Where would you be training? I’ve made the point before that the facility and equipment are relatively minor concerns—coaching, athletes and atmosphere are far more important. That said, a well-equipped facility with enough space and gear to accommodate the athletes training there and the training programs being implemented is helpful. Consider this part of the equation, but don’t miss an opportunity to train with a great coach and great lifters because they don’t have a flat screen TV for video analysis. I’d choose a great coach in a dirt parking lot over a mediocre coach in a world-class training center any day.
Step 4: Meet the Coach
Eventually you’re going to have to get off your computer or phone and interact with an actual living human. If you care about weightlifting, this should be the enjoyable part anyway. Get in touch with the prospective coaches you’ve found and ask if you can come meet them and get in a workout. Be completely honest with them about what you’re doing—you may end up coming back long term, so don’t start out the relationship being weird or dishonest. Introduce yourself to the lifters there.
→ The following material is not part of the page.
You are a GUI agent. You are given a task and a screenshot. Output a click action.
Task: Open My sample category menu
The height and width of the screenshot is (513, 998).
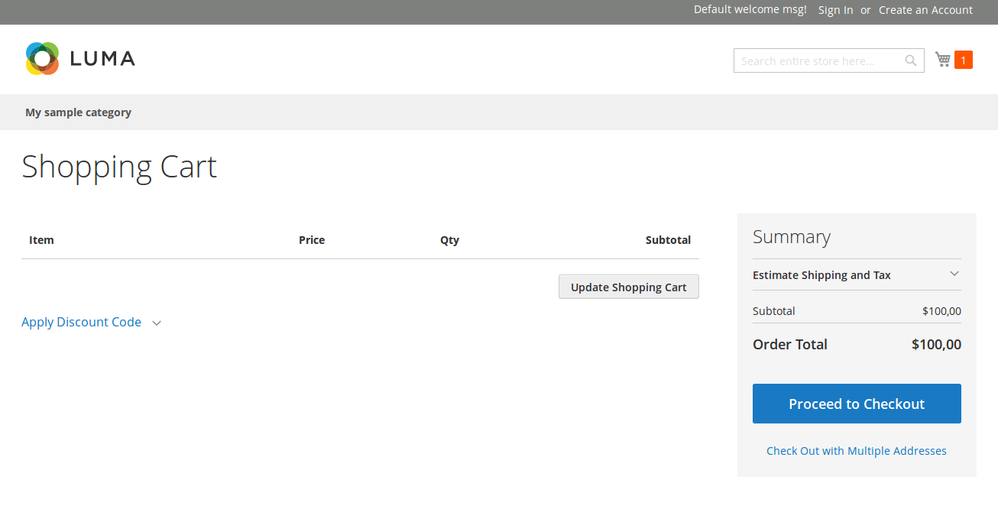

If you don’t actually train, at least stick around while they’re training and get a sense of how the coach interacts with his/her lifters and the atmosphere of the gym.
Don’t be offended if the coach doesn’t let you train at this time—if you’re brand new and he/she has no idea who you are, it’s not unreasonable for him/her to not invite you to jump in with a bunch of experienced lifters. If you do train, remember you’re a guest and act accordingly—this means always doing things the way they’re done in that gym, making sure you’re not in the way, and generally being polite and respectful. Trust me, even if it seems like they’re ignoring you, every single lifter in the gym is evaluating your suitability to come back. Don’t act like you’re doing everyone a favor by training with them.
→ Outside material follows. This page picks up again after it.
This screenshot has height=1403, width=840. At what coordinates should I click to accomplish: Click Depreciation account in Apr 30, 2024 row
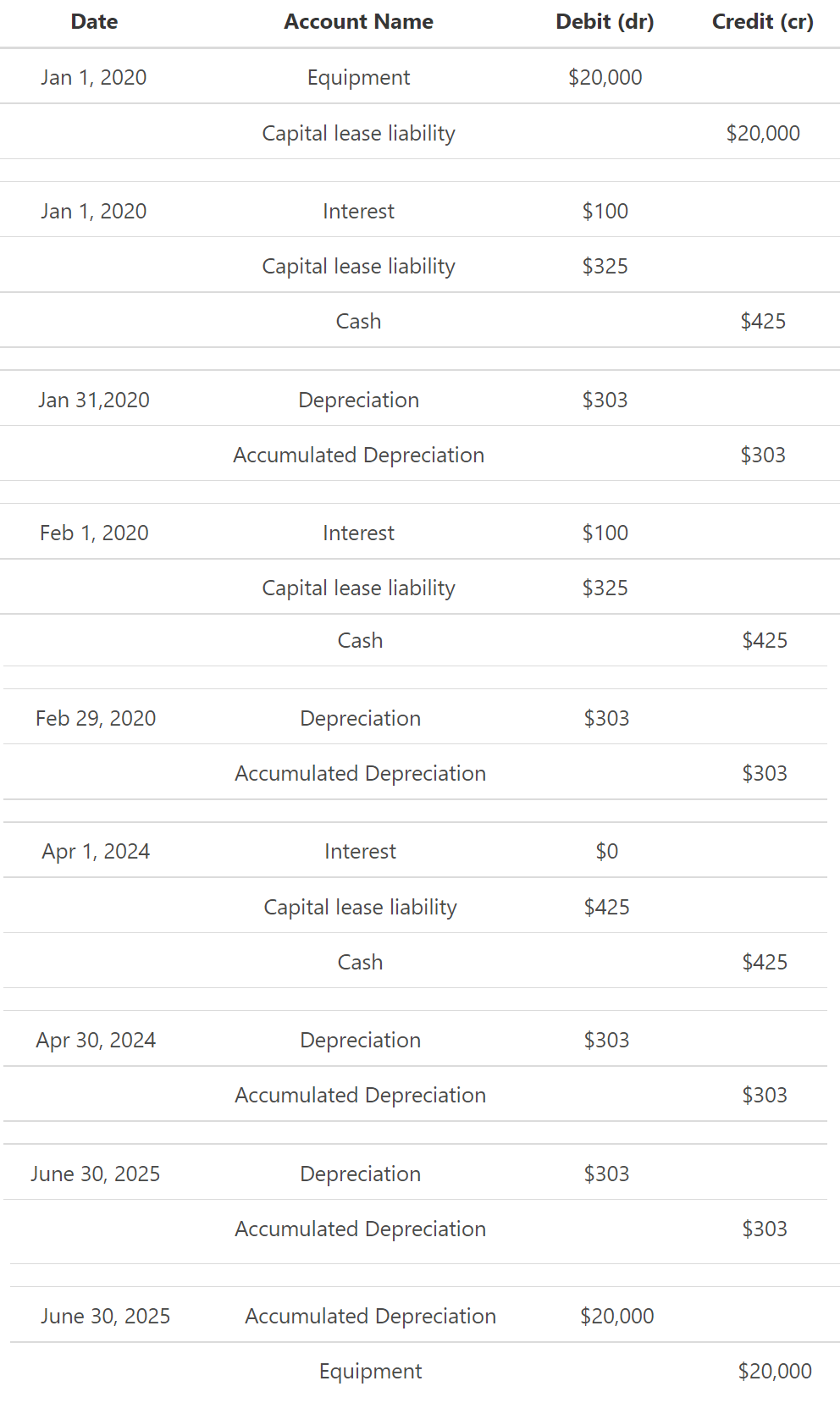click(x=360, y=1040)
If you like the place and the coach, tell the coach exactly what your intentions are and ask how to proceed. If you’re just interested in training recreationally, don’t mislead the coach into thinking you want to be a competitive lifter. If the coach tells you that you need to try out, work with another coach initially, take classes, whatever, understand that he/she probably has very good reasons for this and don’t take it as an affront—it’s more than likely nothing but practical considerations.
Depending on where you are and what you’re willing to do (such as relocate) to work with a coach, you may have quite a few choices, or none at all. If you have a choice, do the work and make it wisely—it can make all the difference.